Speaking of market dominance, that’s another key difference between the 7z and ZIP formats. Windows Explorer has been handling ZIP files like folders for years, and most people recognize them instantly and work with them all the time. But send someone a .7Z file, and they may not know what to do with it--in fact, they may not even realize it’s a compressed file.
Note that I call it a “difference” rather than a disadvantage: These days, many email providers (including Gmail) snoop into any ZIP file you send, and if it contains executable files, simply don’t let you send it.
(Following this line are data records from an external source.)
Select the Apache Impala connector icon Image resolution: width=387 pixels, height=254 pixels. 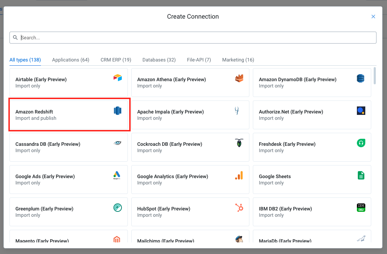237,110
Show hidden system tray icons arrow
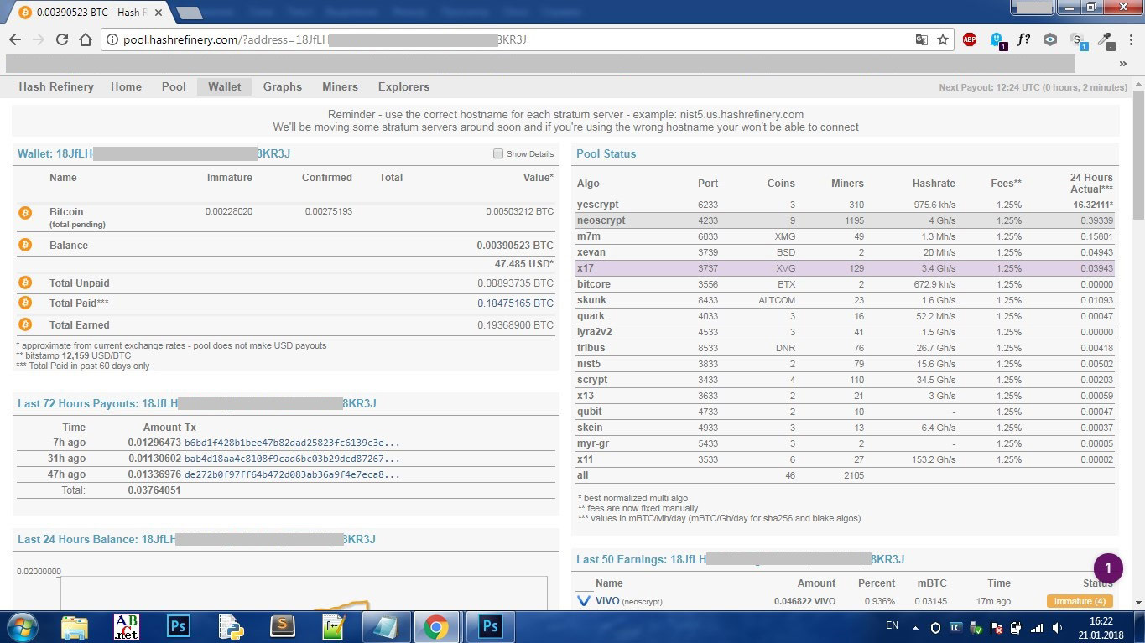The height and width of the screenshot is (643, 1145). coord(916,627)
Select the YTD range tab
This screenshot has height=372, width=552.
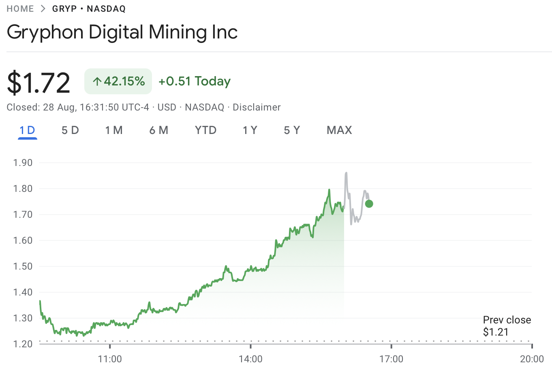(205, 130)
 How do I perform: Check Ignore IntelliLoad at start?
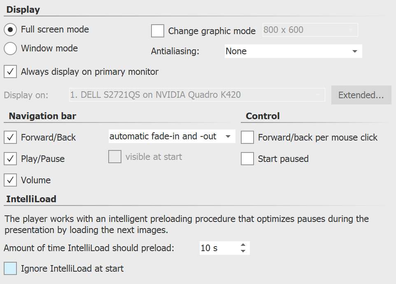point(10,268)
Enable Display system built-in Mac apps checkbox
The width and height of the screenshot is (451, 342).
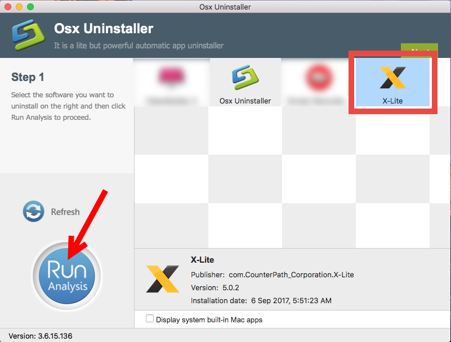150,318
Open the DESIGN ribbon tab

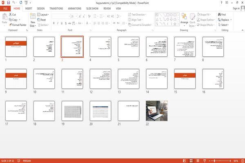click(x=40, y=9)
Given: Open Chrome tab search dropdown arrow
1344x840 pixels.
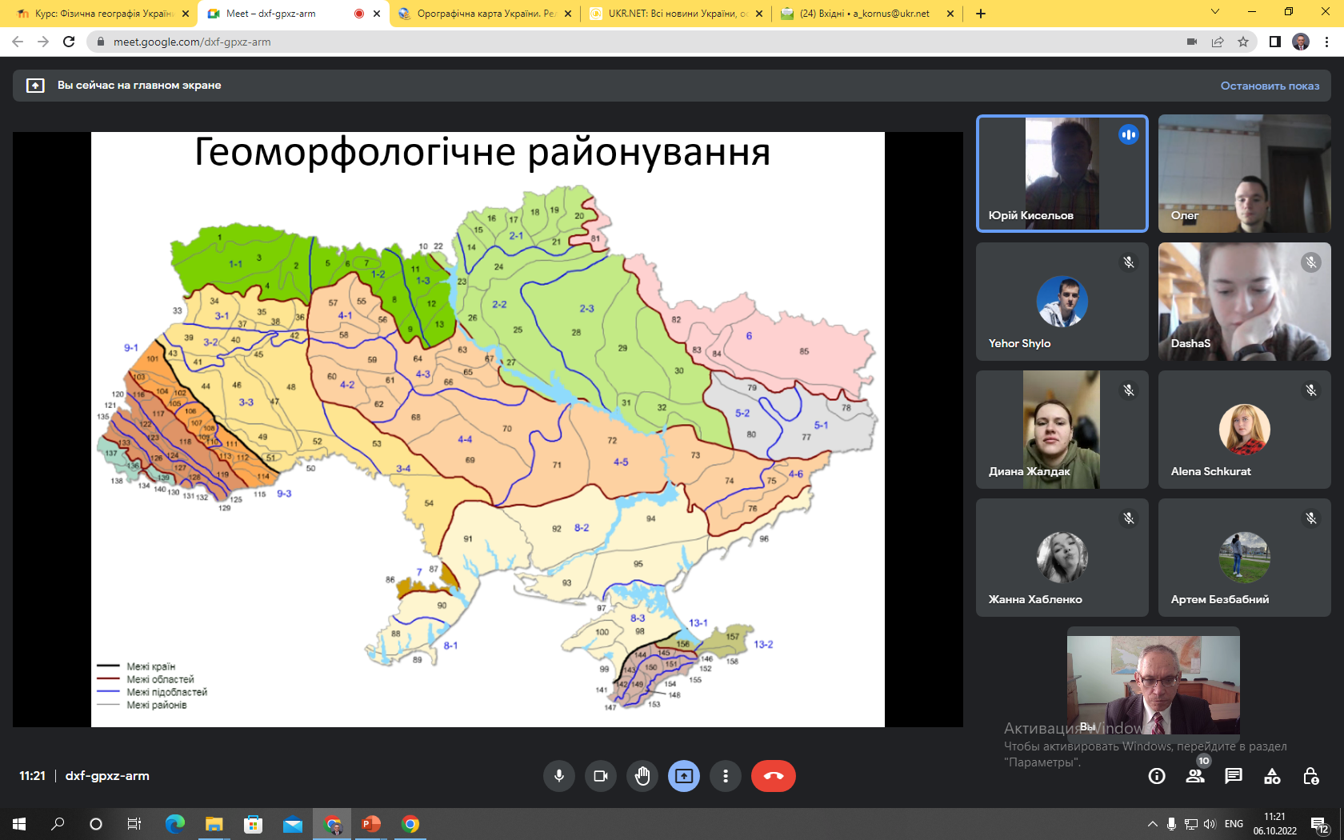Looking at the screenshot, I should pos(1215,12).
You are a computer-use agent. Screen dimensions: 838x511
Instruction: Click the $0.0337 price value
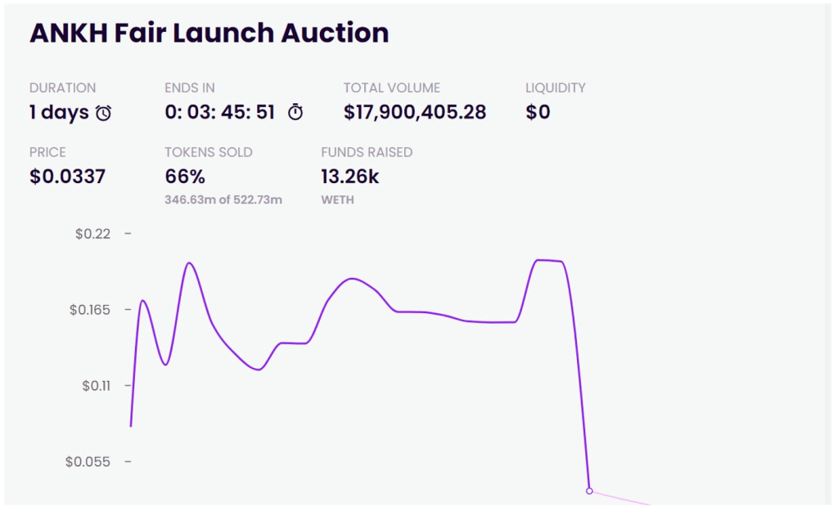tap(67, 176)
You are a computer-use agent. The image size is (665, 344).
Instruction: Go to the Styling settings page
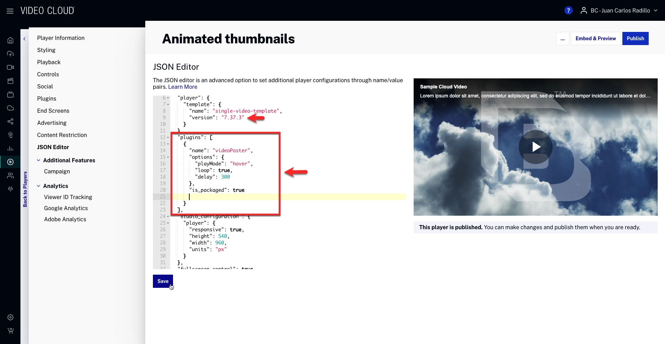(x=46, y=50)
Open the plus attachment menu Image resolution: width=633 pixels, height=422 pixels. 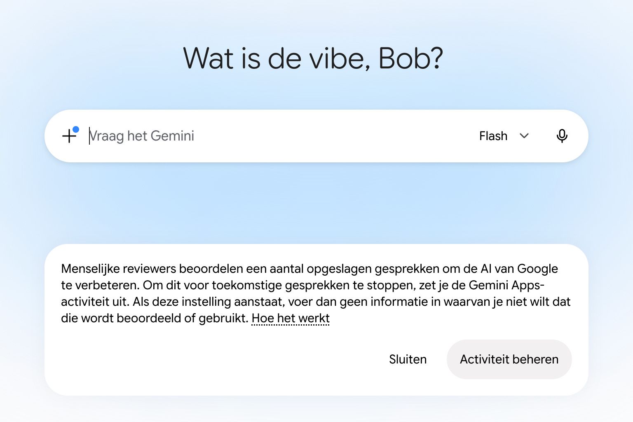[70, 136]
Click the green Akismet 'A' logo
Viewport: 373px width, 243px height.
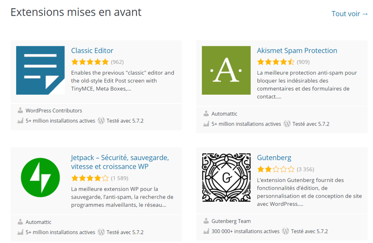(x=226, y=71)
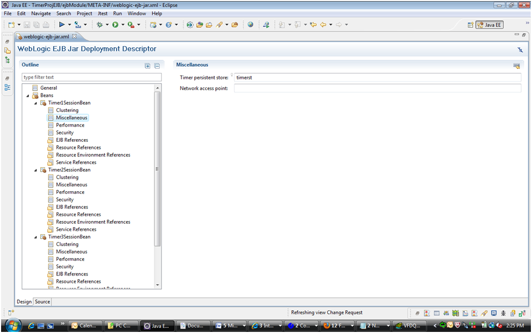
Task: Select the Back navigation arrow icon
Action: tap(323, 24)
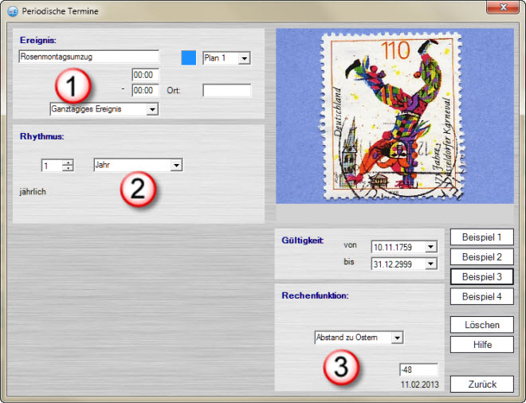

Compress your executables using 7-Zip, and you can email them to anyone you like.
7-Zip doesn’t always offer a superior compression ratio: When I tested it with a folder full of JPG files (which are already well-compressed), the resulting 7z archive was actually 78KB larger than a ZIP of the same folder produced by Windows Explorer. However, the archive was nearly 34MB in size, so a 78KB difference is negligible.
When you first launch 7-Zip, its interface is simple and sparse: Just a list of files, along with six large toolbar buttons and a menu. No Wizards, welcome dialogs or any other pesky interruptions between you and your files. If you’d like to give the interface a bit more “oomph,” hit F9 and 7-Zip will be transformed into a basic dual-pane file manager. You can even save up to ten folders as “Favorites” if you use it often for traversing your file system.
All in all, 7-Zip’s user interface will probably not blow you away. Its impressive compression ratios, however, just might.